**YOUR ASSIGNMENT**. Continue the passage on the history of Lafayette College's radio station, WJRH, picking up right after its final sentence.

Lafayette College’s radio program first came on the scene in 1922. In the past century, it has gone through a variety of changes. Larry Fast ’73 and Frank Urbaniak ’75 helped usher in a new era for the radio station, now known as WJRH, in the 1970s.
Upon Fast’s arrival, Lafayette College was an all-men’s institution, with those running the radio station mainly trying to reproduce popular sounds of the time.
“When I arrived, it was kind of a different operation. They invited us [for] sub freshmen day and the new incoming class for the next fall … would gather and get a tour and the highlight of my tour was to go to WJRH,” Fast said. “They’re playing top 40 hits, nothing very adventurous. They were trying to emulate the big New York and Philadelphia AM stations.”
After his first semester, Fast was already seeing a change on campus. The school was set to go co-ed for the next year, and with events like Woodstock occurring only a few weeks prior, students were becoming more open to less mainstream ideas.

**STORED DATA**.
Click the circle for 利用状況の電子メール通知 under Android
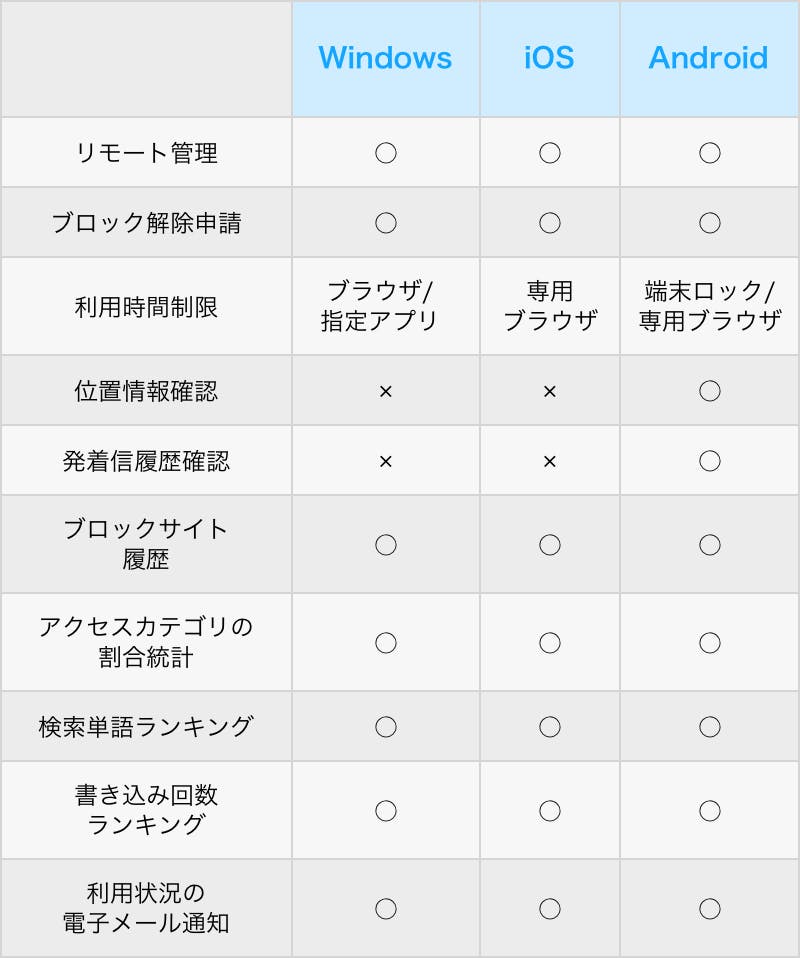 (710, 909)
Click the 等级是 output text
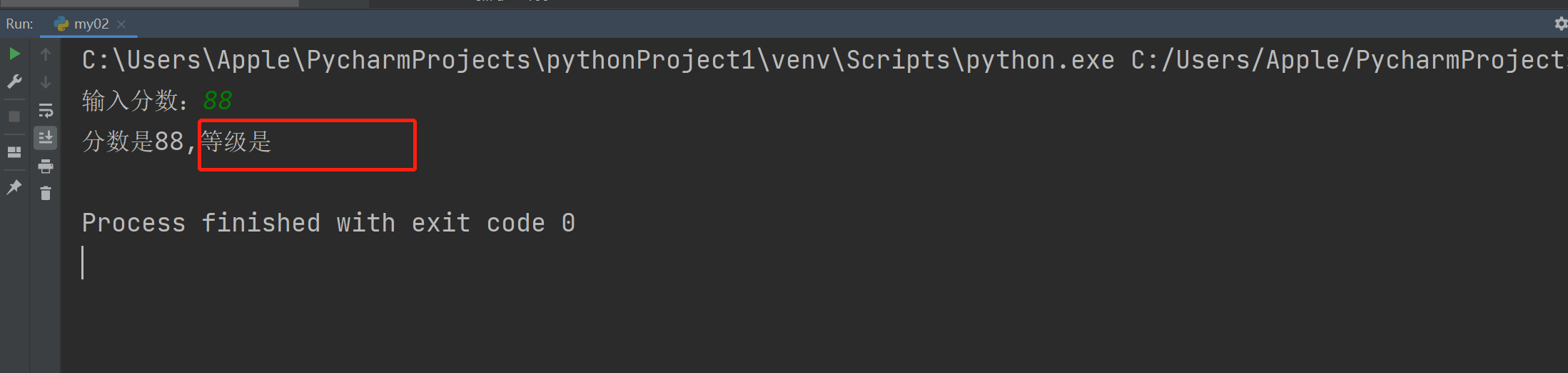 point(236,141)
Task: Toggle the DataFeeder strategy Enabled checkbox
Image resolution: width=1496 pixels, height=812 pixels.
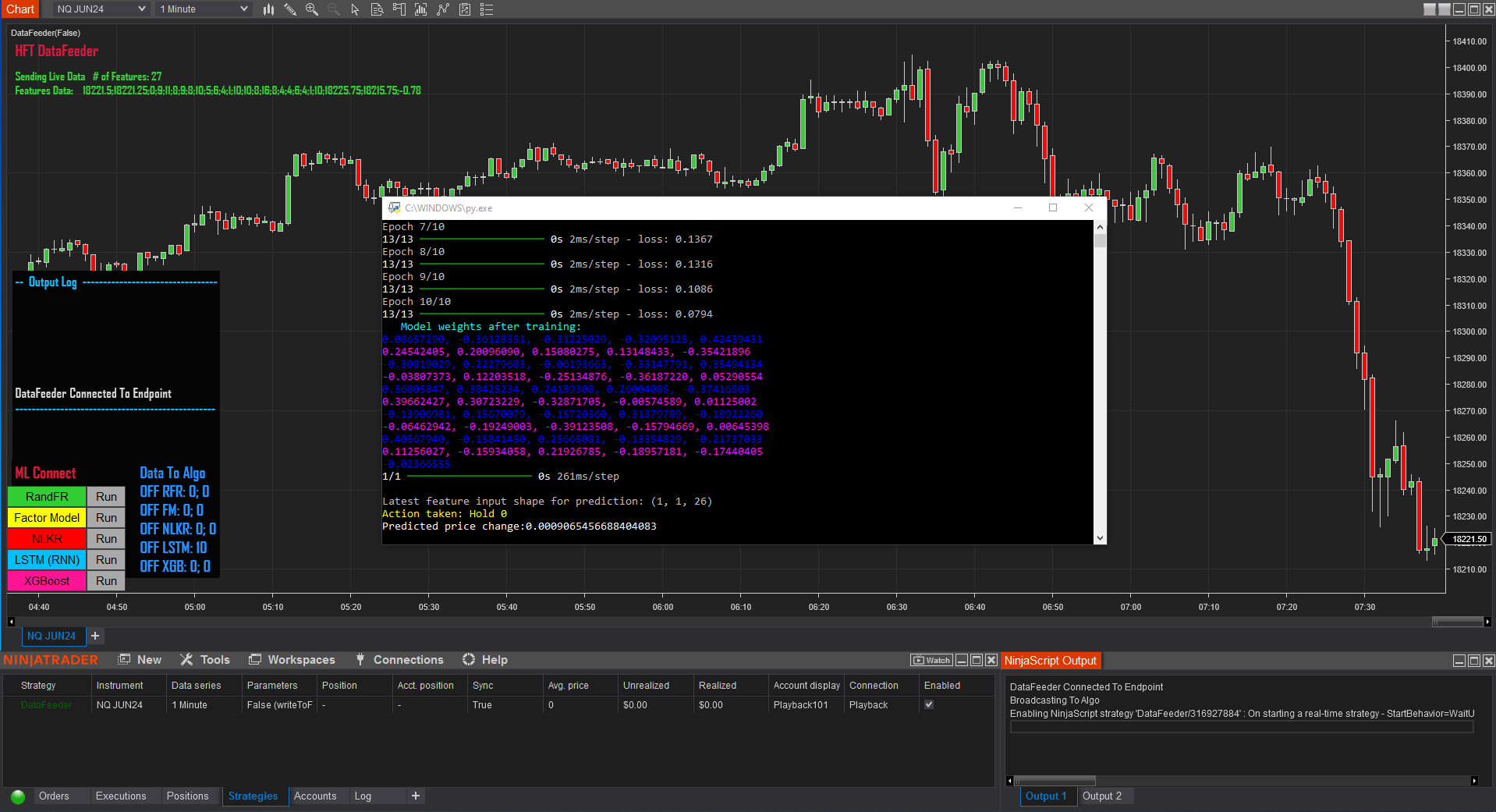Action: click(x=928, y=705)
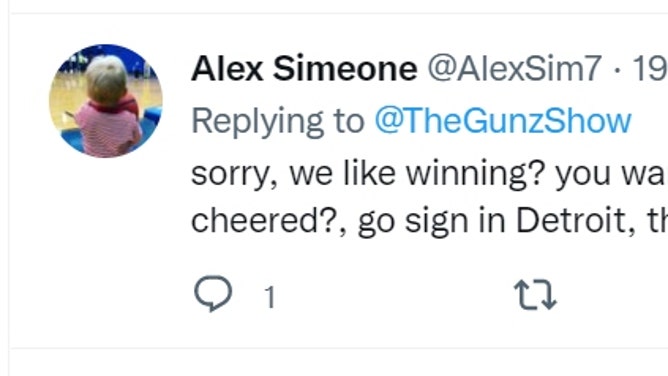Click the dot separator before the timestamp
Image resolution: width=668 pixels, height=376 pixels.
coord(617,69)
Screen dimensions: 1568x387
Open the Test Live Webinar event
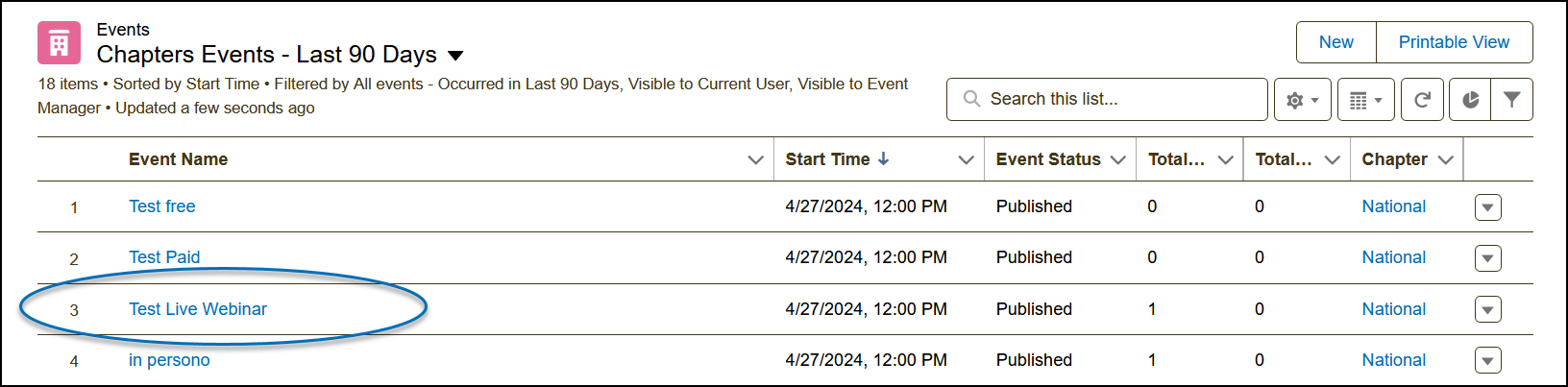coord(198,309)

**SOLVED PROBLEM**.
“There was quite a transformation in the culture that had been going on for the last couple of years,” Fast said. “We were well-positioned because we did a lot of away sports games on WJRH. We had a lot of expertise within the station of working with the Bell Telephone long-distance lines for remote broadcasts.”
“We became a hub at WJRH for an intercampus or intercollegiate network, funded by the Playboy foundation by Hugh Hefner,” Fast added.
Having joined a larger system of radio broadcasting, WJRH adopted a 24-hour schedule and eventually upgraded its transmitter. Along with a change in broadcasting time, the station eventually moved away from its “pseudo top 40” sound.
“We kind of whole hog went into the freeform radio movement … and we stayed on that. When we came back in the fall, that’s when Frank [Urbaniak] started wanting to do this much more FM, progressive radio,” Fast said. “Of course, there were women on campus [so] we had women on the radio for the first time then.”
When Urbaniak began working at the college radio station, he found it to be a relatively easy application process.
“So at the time, I think the audition was just, ‘Do you have a voice? Can you follow simple directions?’ It was not very complicated at all, and I wound up in my [freshman] year getting a three-hour spot,” Urbaniak said.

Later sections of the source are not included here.